Sci: l’altezza è imposta dallo scarpone

Nel mondo dello sci alpino la calza deve coprire interamente la zona di chiusura dello scarpone. Se la copertura è insufficiente, il tessuto forma pieghe che agiscono come punti di pressione, trasformando il piacere della discesa in un dolore crescente dopo poche ore in pista. Per questo motivo, i modelli dedicati allo sci combinano altezza elevata con una compressione media, favorendo la circolazione sanguigna durante le lunghe ore in piedi. I materiali più diffusi sono il Dryarn® un filato tecnico che assorbe rapidamente l’umidità, e la lana merino che mantiene il piede caldo senza trattenere sudore.

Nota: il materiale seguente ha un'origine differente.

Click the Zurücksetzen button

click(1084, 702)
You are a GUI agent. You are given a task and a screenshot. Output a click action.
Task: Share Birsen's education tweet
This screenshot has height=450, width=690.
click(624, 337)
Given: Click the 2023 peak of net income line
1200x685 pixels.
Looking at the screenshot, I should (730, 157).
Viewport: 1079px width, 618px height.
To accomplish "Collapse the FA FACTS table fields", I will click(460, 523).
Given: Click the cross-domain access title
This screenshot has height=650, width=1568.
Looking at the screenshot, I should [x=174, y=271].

Gestione dell’umidità e isolamento

Il contesto chiuso dello scarpone impedisce al sudore di evaporare liberamente; Il Dryarn® trasporta l’umidità verso la superficie esterna della calza, dove può evaporare più agevolmente, mentre la lana merino fornisce un isolamento naturale che regola la temperatura senza aumentare il peso.

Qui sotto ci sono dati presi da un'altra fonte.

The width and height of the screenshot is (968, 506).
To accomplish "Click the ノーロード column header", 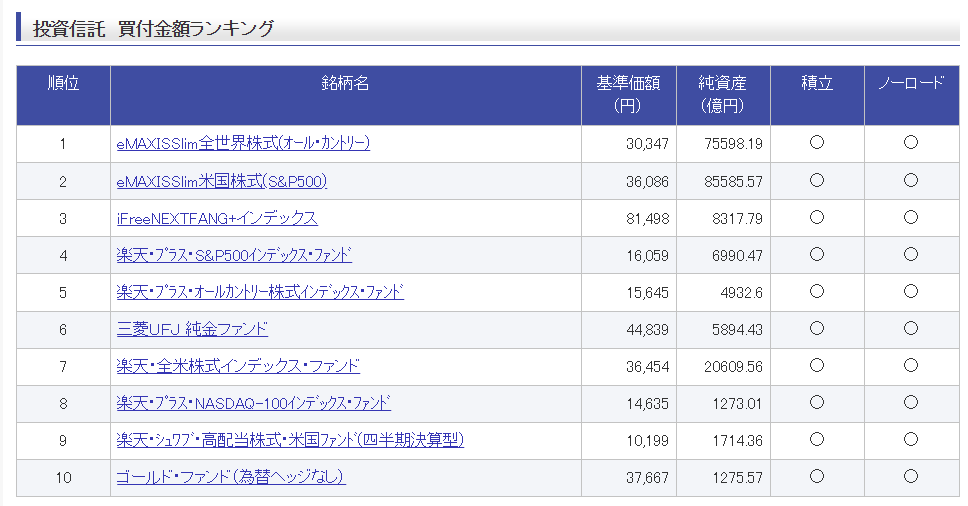I will pos(910,84).
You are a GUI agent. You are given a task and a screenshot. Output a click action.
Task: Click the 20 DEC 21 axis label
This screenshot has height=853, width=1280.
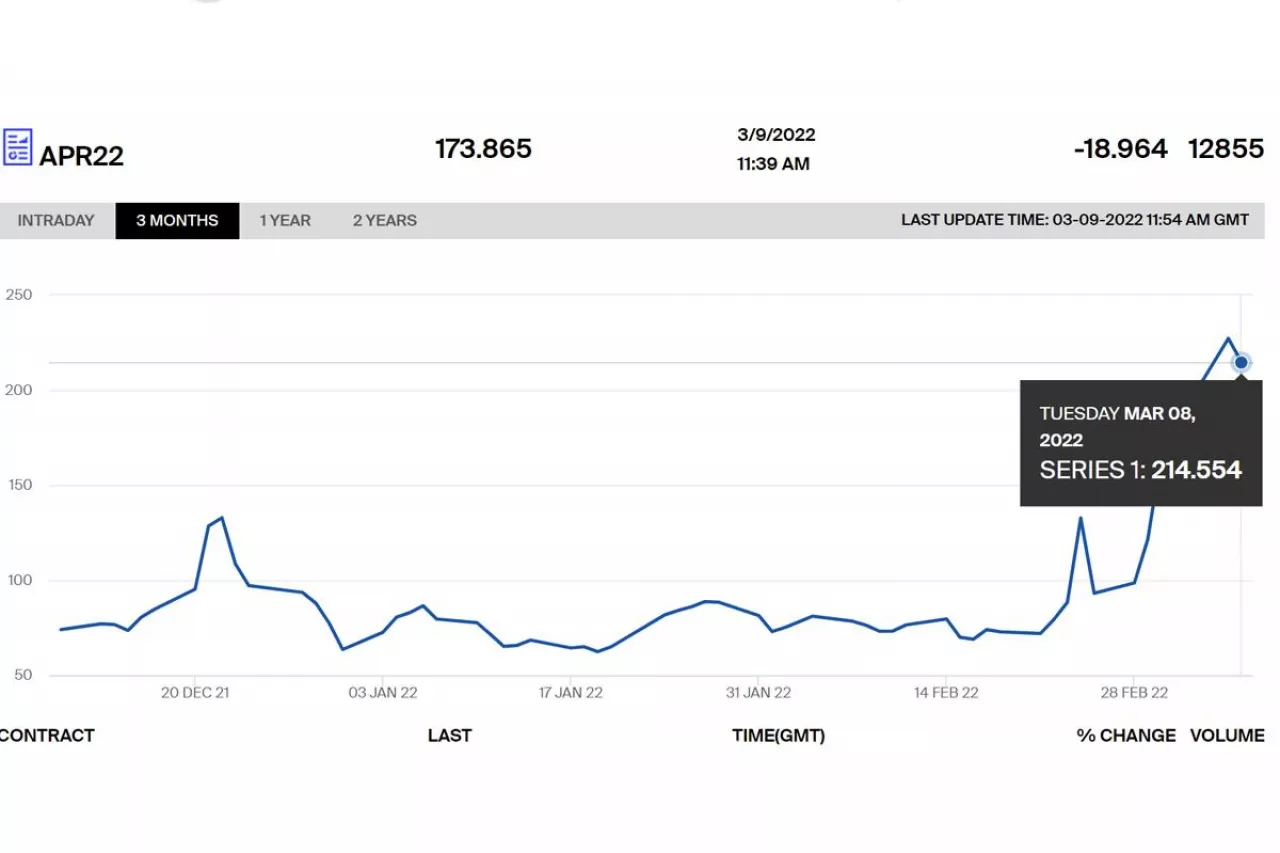195,692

Trekking: protezione e comfort su sentieri impegnativi

Per gli escursionisti, la calza alta svolge due ruoli fondamentali: difendere la caviglia da urti contro rami, rocce o vegetazione bassa, e garantire un isolamento termico costante. La lana merino è particolarmente apprezzata perché, oltre a mantenere il calore, possiede proprietà antibatteriche che riducono gli odori anche dopo giorni di utilizzo intensivo. Alcuni modelli più avanzati mescolano la merino con viscosa di eucalipto creando un tessuto che resta fresco al contatto con la pelle pur preservando le capacità termiche.

Beneficio per escursioni prolungate

Quando le giornate di trekking si allungano, la possibilità di lavare i capi diventa limitata. La combinazione di fibre naturali e trattamenti sintetici consente alla calza di autopulirsi parzialmente mantenendo la freschezza e limitando la proliferazione di batteri, un vantaggio indispensabile per chi percorre sentieri remoti.

Running: compressione mirata per performance durature

Nel running le calze alte sono spesso associate a una compressione più marcata, pensata per chi avverte affaticamento muscolare durante le uscite lunghe. Il filato NanoGlide presente in diversi modelli riduce l’attrito nelle zone critiche di punta e tallone, limitando la formazione di vesciche nonostante la maggiore copertura della gamba. Questa compressione medio-alta favorisce il ritorno venoso, diminuendo la sensazione di gambe pesanti e migliorando l’efficienza del passo.

Opzioni per chi cerca leggerezza

Non tutti gli atleti hanno bisogno di un supporto così intenso. La collezione comprende anche calze sportive più leggere, senza compressione elevata, ideali per allenamenti brevi o per chi preferisce una sensazione più naturale. Queste versioni mantengono comunque l’altezza necessaria per proteggere la caviglia, ma utilizzano tessuti ultra-leggeri per garantire libertà di movimento.

Come scegliere la calza giusta per ogni disciplina

La decisione finale dipende da tre fattori chiave: altezzalivello di compressione e tipo di fibra. Per lo sci, privilegiate modelli con compressione media e tessuti traspiranti come Dryarn®; per il trekking, optate per combinazioni di lana merino e viscosa di eucalipto; per il running, cercate una compressione medio-alta unita al NanoGlide per ridurre gli attriti. Ricordate sempre di verificare che la calza copra l’intera chiusura della scarpa, così da evitare pieghe dolorose e assicurare il massimo comfort.